The Compliance Gauntlet Tightens
India’s Financial Intelligence Unit (FIU-IND) has officially ended the era of static KYC for crypto users. In updated guidelines issued Jan. 8 and reviewed by the Press Trust of India, the regulator now mandates “live selfie” verification with liveness detection and precise geolocation tracking for all new account openings. The move classifies crypto exchanges as Virtual Digital Asset (VDA) service providers under the Prevention of Money Laundering Act (PMLA), imposing banking-grade surveillance on the sector.
The immediate market reaction reflected the added friction: WazirX’s utility token (WRX) dropped to $0.051 (-7%) as traders priced in the potential slowdown in user onboarding.
Liveness, Coordinates, and the Penny Drop
The new framework explicitly targets deepfakes and identity spoofing. Exchanges can no longer accept static photo uploads.
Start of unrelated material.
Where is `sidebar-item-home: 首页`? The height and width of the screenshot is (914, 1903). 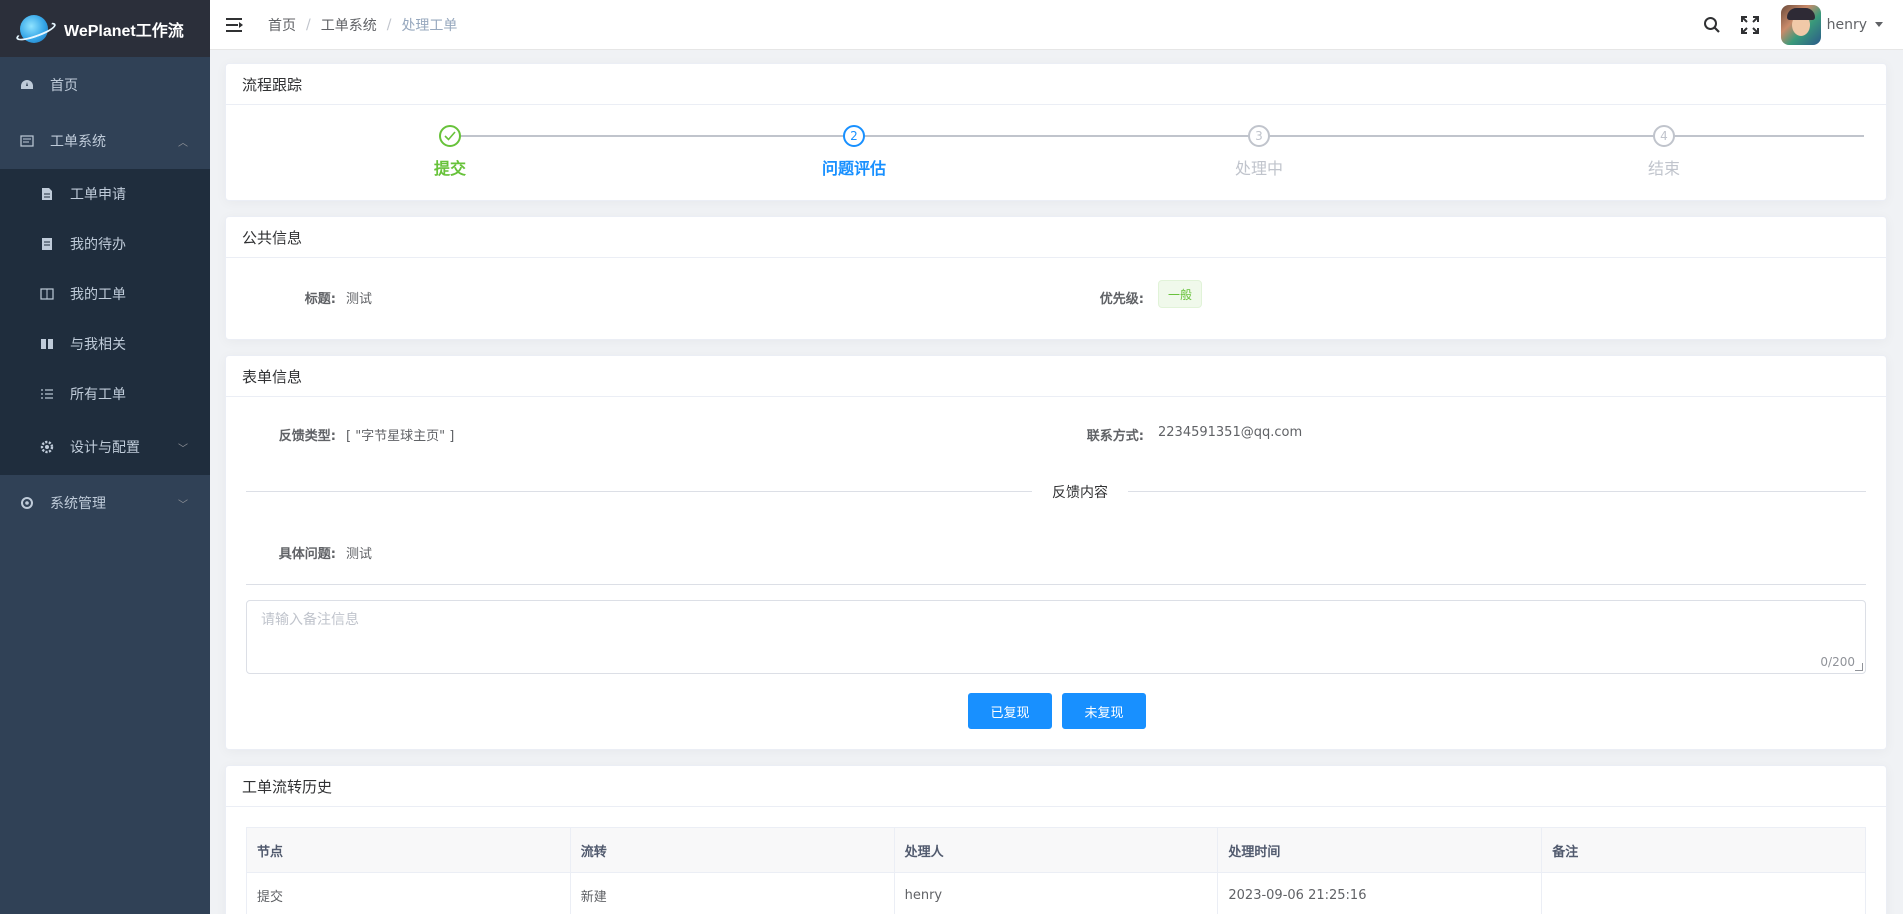
sidebar-item-home: 首页 is located at coordinates (105, 85).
Instead, they must deploy software that detects eye blinking or head movement to confirm the user is physically present.
More intrusive is the location requirement. Platforms must now capture and store:
- Geolocation: Exact latitude and longitude at the moment of onboarding.
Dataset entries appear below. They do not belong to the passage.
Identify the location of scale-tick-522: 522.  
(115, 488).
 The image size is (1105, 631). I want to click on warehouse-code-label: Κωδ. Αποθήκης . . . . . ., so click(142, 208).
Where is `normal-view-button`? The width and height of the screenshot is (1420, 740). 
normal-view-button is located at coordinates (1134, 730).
- Digital Footprint: The user’s IP address and a precise timestamp.
- Financial Linkage: A “penny-drop” verification, where the exchange sends a refundable INR 1 transaction to the user’s bank account to cryptographically verify ownership.
The RE [Reporting Entity] shall ensure that the client whose credentials are being furnished is the same individual who is actually accessing the application.
The Privacy Purge
Beyond onboarding, the FIU effectively outlawed privacy-preserving infrastructure. The guidelines “strongly discourage” exchanges from listing anonymity-enhancing tokens (AETs) and strictly prohibit facilitating transactions involving crypto mixers or tumblers. This aligns India’s domestic policy with the FATF Travel Rule, but places a heavy burden on local exchanges to blacklist legitimate protocols that prioritize privacy.
Institutional Context
This update signals a shift from ambiguity to enforcement. By mandating a secondary government ID (Passport or Voter ID) alongside the standard PAN card, the FIU is closing the loop on tax evasion and “mule” accounts. While this increases operational costs for Indian exchanges like CoinDCX and WazirX, it likely cements their status as the only viable on-ramps for institutional capital in the region, provided they can survive the user churn.